AI for Science: Phenotype-Embedding Theorem and Genotype-Fitness Landscape

Abstract

The relationship between genotype and fitness is fundamental to evolution, but quantitatively mapping genotypes to fitness has remained challenging. We propose the Phenotypic-Embedding theorem (P-E theorem) that bridges genotype–phenotype through an encoder–decoder deep learning framework. Inspired by this, we proposed a more general first principle for correlating genotype–phenotype, and the P-E theorem provides a computable basis for the application of first principle. As an application example of the P-E theorem, we developed the Co-attention based Transformer model to bridge Genotype and Fitness model, a Transformer-based pre-train foundation model with downstream supervised fine-tuning that can accurately simulate the neutral evolution of viruses and predict immune escape mutations. Accordingly, following the calculation path of the P-E theorem, we accurately obtained the basic reproduction number (⁠R0) of SARS-CoV-2 from first principles, quantitatively linked immune escape to viral fitness and plotted the genotype-fitness landscape. The theoretical system we established provides a general and interpretable method to construct genotype–phenotype landscapes, providing a new paradigm for studying theoretical and computational biology.

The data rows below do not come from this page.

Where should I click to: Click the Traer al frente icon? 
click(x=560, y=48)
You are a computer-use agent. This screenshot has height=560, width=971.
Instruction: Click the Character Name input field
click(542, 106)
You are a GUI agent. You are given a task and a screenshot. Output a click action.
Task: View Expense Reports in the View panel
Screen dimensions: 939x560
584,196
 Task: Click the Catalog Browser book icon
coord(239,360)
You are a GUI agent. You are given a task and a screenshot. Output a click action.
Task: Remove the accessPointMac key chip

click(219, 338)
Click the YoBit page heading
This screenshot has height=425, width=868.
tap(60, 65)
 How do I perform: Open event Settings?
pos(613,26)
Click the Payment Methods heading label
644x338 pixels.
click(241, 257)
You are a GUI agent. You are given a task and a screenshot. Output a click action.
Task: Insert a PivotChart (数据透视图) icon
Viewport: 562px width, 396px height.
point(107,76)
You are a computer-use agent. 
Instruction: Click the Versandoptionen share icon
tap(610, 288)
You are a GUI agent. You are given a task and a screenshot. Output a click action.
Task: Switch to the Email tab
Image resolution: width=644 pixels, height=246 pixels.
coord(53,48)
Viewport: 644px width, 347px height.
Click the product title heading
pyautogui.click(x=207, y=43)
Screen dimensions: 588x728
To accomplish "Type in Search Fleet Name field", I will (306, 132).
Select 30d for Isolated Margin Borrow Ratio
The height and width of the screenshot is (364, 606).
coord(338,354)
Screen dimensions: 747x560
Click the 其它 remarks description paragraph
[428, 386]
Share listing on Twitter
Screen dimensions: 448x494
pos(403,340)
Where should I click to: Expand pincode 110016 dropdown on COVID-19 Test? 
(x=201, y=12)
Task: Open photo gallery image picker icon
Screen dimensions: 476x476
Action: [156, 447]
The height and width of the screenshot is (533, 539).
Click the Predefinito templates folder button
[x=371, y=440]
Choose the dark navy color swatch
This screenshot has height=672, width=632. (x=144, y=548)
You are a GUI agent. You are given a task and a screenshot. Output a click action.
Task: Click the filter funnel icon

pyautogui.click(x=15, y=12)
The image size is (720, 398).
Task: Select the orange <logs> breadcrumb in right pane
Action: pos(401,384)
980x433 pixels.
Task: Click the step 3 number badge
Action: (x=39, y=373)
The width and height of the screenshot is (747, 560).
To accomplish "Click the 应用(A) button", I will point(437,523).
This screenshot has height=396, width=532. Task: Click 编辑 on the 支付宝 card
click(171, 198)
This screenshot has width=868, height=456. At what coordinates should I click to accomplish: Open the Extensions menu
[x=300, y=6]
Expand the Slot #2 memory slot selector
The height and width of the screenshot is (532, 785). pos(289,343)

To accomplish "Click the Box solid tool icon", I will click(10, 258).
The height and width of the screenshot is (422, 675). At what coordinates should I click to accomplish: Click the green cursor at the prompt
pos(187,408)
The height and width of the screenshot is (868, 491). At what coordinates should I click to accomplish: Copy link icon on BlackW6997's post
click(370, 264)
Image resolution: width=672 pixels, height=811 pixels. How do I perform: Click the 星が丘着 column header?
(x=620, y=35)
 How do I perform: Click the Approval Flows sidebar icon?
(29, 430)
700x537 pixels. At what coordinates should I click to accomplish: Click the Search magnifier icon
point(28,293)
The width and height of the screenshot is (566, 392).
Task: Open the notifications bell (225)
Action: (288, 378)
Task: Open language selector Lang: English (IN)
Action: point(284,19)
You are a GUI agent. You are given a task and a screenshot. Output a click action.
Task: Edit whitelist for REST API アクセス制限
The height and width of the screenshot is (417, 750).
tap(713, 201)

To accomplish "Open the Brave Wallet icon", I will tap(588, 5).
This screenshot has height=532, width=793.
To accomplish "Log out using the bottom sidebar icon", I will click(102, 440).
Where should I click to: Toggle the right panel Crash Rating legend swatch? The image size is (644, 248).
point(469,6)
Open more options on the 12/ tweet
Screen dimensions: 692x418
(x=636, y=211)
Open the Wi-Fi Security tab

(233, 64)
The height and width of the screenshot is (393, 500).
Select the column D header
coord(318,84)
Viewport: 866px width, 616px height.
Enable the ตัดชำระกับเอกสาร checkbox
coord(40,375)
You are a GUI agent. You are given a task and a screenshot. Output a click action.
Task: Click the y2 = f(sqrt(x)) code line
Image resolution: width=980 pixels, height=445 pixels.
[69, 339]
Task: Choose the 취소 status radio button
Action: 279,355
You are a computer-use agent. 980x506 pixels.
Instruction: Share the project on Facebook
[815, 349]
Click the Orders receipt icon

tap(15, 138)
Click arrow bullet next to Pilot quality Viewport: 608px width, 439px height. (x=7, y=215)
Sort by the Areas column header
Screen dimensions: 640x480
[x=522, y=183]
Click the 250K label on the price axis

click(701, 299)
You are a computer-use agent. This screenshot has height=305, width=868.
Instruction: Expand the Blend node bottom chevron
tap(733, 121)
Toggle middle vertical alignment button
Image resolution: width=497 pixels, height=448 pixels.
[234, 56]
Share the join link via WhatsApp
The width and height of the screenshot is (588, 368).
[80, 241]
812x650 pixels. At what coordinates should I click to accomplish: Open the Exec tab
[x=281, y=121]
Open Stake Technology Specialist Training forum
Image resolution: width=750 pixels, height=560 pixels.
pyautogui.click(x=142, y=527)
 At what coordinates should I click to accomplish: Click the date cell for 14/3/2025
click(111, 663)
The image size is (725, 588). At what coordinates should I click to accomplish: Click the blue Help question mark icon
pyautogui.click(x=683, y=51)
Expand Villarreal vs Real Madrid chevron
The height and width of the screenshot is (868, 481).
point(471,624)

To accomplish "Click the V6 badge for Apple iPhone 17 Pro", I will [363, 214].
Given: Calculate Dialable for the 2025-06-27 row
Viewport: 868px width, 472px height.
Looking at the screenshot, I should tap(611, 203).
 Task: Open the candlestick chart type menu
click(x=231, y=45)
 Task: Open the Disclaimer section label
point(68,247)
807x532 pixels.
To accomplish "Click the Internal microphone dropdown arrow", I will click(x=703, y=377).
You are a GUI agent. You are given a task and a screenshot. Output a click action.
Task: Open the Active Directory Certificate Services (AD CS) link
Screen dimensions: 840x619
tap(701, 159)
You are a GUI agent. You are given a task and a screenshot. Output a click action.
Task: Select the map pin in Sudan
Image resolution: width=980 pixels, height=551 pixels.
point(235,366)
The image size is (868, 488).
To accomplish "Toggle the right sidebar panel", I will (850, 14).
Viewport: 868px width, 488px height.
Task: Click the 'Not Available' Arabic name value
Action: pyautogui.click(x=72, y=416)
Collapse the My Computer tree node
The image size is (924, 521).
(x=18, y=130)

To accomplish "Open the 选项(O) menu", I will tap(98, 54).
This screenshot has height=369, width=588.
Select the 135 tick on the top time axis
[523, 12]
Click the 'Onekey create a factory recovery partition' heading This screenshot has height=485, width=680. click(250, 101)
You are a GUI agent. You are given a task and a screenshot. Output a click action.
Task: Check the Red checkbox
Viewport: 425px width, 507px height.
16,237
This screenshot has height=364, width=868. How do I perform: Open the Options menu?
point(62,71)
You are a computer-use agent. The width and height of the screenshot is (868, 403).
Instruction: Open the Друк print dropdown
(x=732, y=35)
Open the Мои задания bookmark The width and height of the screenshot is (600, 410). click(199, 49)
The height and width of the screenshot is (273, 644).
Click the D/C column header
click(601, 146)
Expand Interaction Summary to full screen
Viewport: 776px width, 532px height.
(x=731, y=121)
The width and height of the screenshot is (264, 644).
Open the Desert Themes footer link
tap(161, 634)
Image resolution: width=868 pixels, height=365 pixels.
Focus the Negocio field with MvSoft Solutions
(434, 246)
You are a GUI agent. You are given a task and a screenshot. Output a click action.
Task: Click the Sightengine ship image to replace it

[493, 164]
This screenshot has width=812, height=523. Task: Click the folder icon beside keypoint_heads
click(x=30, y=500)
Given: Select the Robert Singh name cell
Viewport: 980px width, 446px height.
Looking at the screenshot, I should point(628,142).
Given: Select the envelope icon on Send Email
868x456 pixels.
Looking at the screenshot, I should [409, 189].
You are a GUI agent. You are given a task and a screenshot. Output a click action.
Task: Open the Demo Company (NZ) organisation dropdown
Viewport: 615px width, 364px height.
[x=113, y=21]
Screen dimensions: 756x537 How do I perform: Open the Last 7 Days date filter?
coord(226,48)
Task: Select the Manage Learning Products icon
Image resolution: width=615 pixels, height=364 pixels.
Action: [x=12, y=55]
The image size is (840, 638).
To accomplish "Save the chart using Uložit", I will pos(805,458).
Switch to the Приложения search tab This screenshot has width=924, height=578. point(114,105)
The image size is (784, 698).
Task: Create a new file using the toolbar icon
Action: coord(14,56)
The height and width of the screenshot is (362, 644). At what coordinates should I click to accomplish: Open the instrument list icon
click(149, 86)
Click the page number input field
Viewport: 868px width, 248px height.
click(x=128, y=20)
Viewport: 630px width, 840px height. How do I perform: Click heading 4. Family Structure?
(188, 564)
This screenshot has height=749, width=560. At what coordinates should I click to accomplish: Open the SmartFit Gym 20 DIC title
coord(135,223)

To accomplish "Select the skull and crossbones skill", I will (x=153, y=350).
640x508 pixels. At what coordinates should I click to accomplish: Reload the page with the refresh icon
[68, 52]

Dr. Yixue Li is currently a principal investigator at Guangzhou National Laboratory and the Director of the Biomedical Big Data Center at the Shanghai Institute of Nutrition and Health, Chinese Academy of Sciences. He received his Ph.D. in theoretical physics from Heidelberg University, Germany, in 1996. Dr. Li's research interests include bioinformatics, systems biology, and computational biology. He has published over 300 peer-reviewed journal papers, including in prestigious journals such as Science, Nature, Nature Genetics, Nature Biotechnology, and Nature Communications. His research has been cited more than 25,000 times, achieving an H-index of 78 (according to Google Scholar).

Dr. Li has served as a reviewer and panelist for numerous national research foundations and agencies, including the Chinese National Science Foundation, the National High-Tech Program (863), and the National Key Basic Research Program (973). He has also organized several international conferences and workshops and served as a program committee member for major national and international conferences such as GIW, IBW, HUPO, and the National Bioinformatics Conference, among others.